In a sign of mounting fears about the security of baggage handling in Egypt, Dutch carrier KLM announced that it had banned check-in luggage on an early flight from Cairo, mirroring moves taken by several European airlines on Sharm flights.
The Islamic State (IS) militant group has claimed responsibility for the disaster, in which the Saint Petersburg-bound jet crashed minutes after taking off on Saturday, killing all 224 mainly Russian tourists on board.
Cairo has sought to downplay the suggestion of an attack.
But President Barack Obama told a US radio station: "I think there is a possibility that there was a bomb on board and we are taking that very seriously," while emphasising it was too early to say for sure.
At an emergency meeting in Moscow, the head of Russia's FSB security service, Alexander Bortnikov, said it would be prudent to halt flights for now.
"Until we have determined the true reasons for what happened, I consider it expedient to stop flights by Russian aviation to Egypt," Bortnikov said.
In London, where Prime Minister David Cameron hosted Egyptian President Abdel Fattah al-Sisi on Thursday, the British premier told reporters it was "more likely than not that it was a terrorist bomb" that caused the crash.
And The Times newspaper reported on Friday that electronic communications intercepted by British and US spies suggested a bomb may have been carried onto the plane.
A joint intelligence operation used satellites to uncover the chatter between militants in Egypt's restive Sinai Peninsula and Syria, it said.
"The tone and content of the messages convinced analysts that a bomb had been carried on board by a passenger or a member of the airport ground staff," the newspaper reported, without giving a source.
Egypt's foreign ministry told AFP on Friday that the analysis of the black boxes and wreckage had yet to be completed.
"Time should be given for the analysis.
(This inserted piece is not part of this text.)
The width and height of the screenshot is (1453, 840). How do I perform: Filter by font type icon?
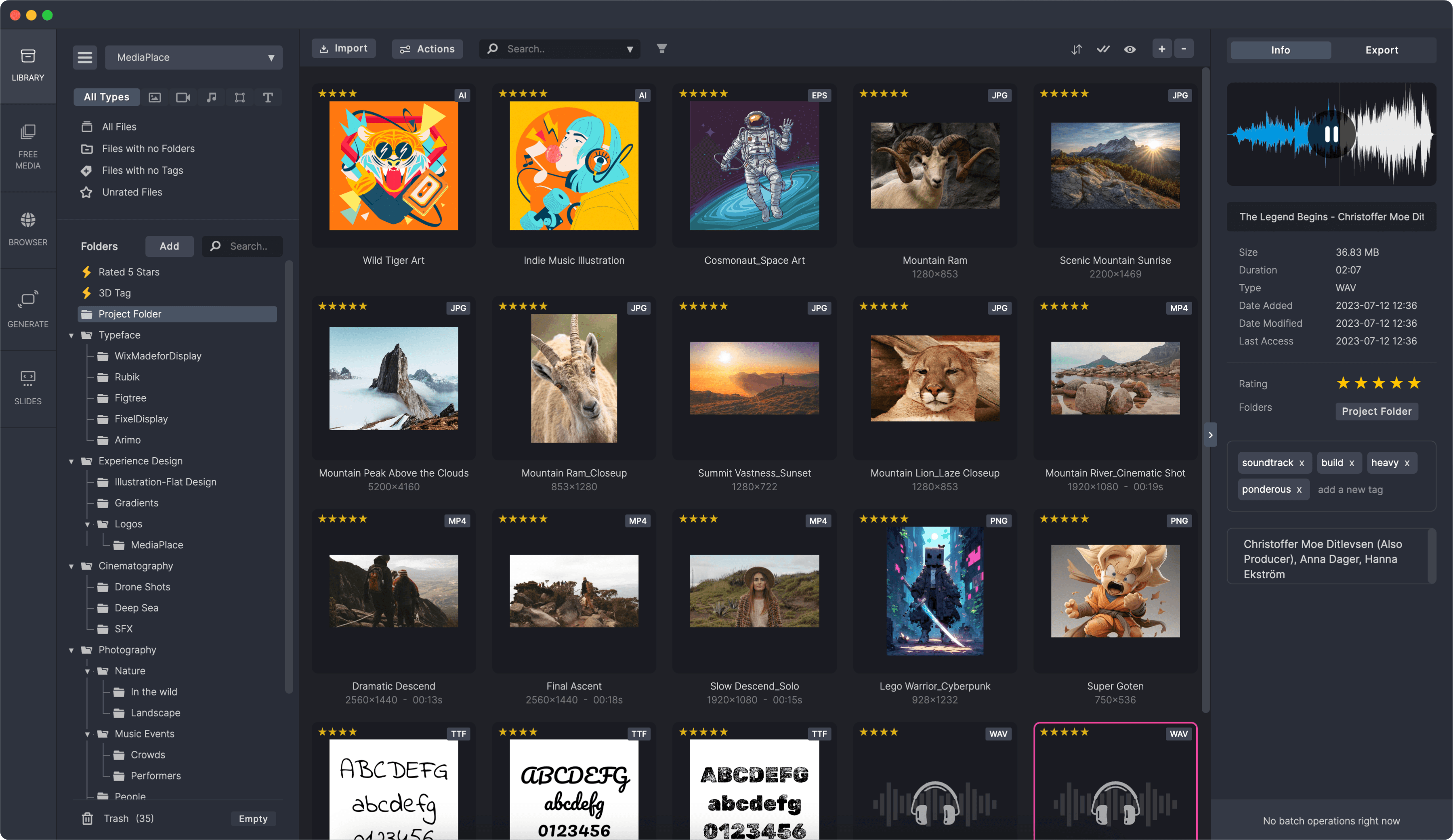coord(268,97)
The minute that the analysis is ready it will be made public," ministry spokesman Ahmed Abu Zeid said.
He said Egypt had beefed up security at airports to "give confidence to the British government, but that does not mean we concur with any scenario."
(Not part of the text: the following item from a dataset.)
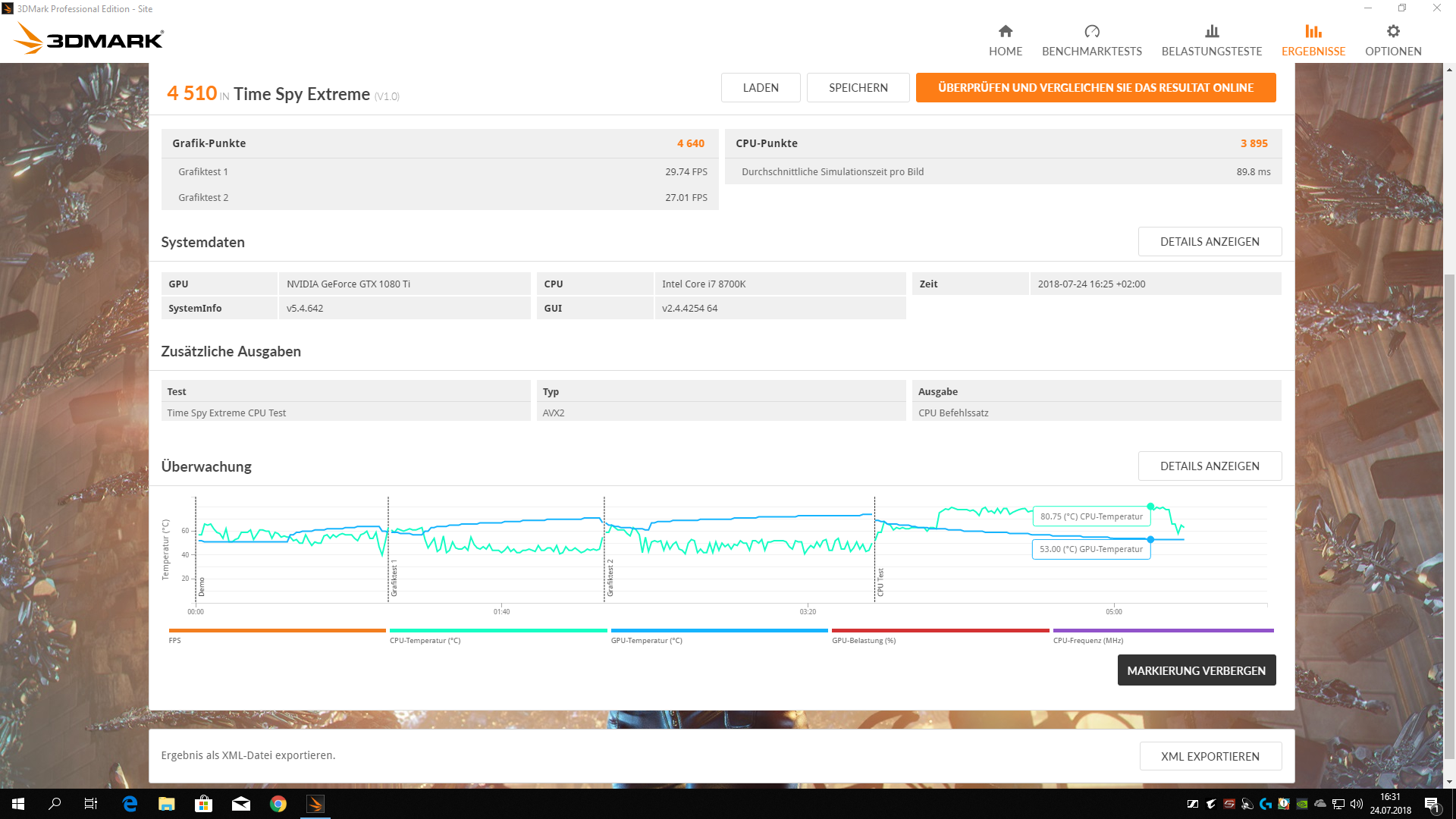Click Markierung verbergen button
Image resolution: width=1456 pixels, height=819 pixels.
[1196, 670]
The aviation minister, Kamal, said there was "as yet no evidence or data confirming the theory" of an attack.
Sisi sought to use his trip to London to allay fears over the safety of tourists in Egypt after several nations suspended flights to and from Sharm el-Sheikh.
There is no global or European blanket ban and some flights, including all Russian ones before Putin's order on Friday, have continued from the airport.
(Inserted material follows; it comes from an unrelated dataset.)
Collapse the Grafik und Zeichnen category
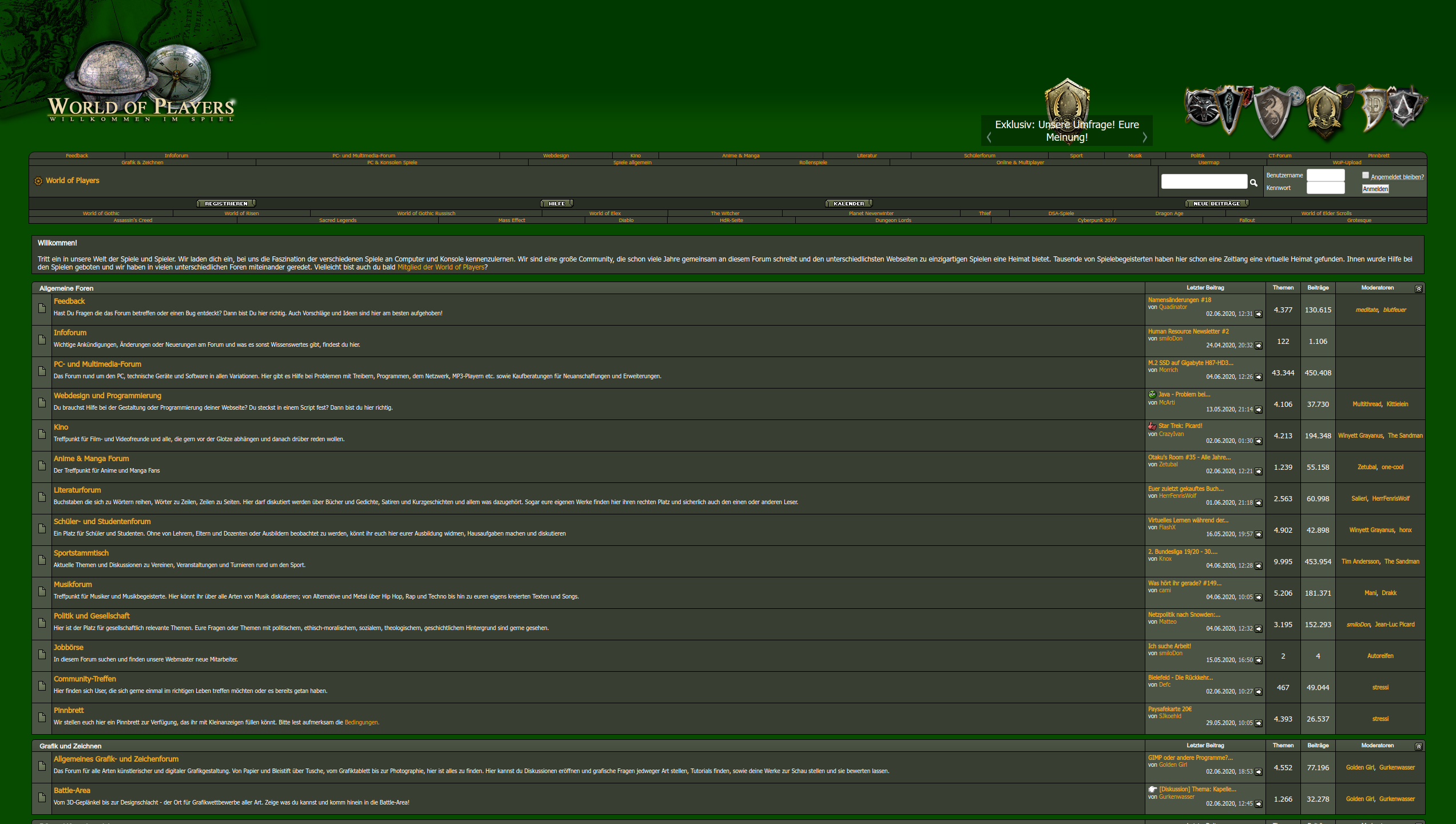The height and width of the screenshot is (824, 1456). [1418, 746]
But France and Belgium have warned citizens against travelling to Sharm el-Sheikh and Britain has advised against all but essential travel by air to or from the resort.
Holidaymakers turned away
The British government authorised flights to resume from the resort on Friday to bring home an estimated 20,000 British tourists.
But thousands were turned away after Egypt blocked British tour operators from flying in empty aircraft to make up the backlog.
Those passengers who did fly out were allowed to carry hand luggage only, with their check-in bags to follow separately.
Joining a string of airlines in avoiding Sharm el-Sheikh, the Lufthansa Group announced its subsidiary Eurowings would halt flights between Germany and the Red Sea resort, while Turkish Airlines also cancelled two flights.
If it was behind the attack, it would be the first time IS, which controls large areas of Syria and Iraq, has attacked a passenger plane.
It has the potential to deeply damage Egypt's tourism industry, still struggling to recover from a turbulent four years following its 2011 revolution.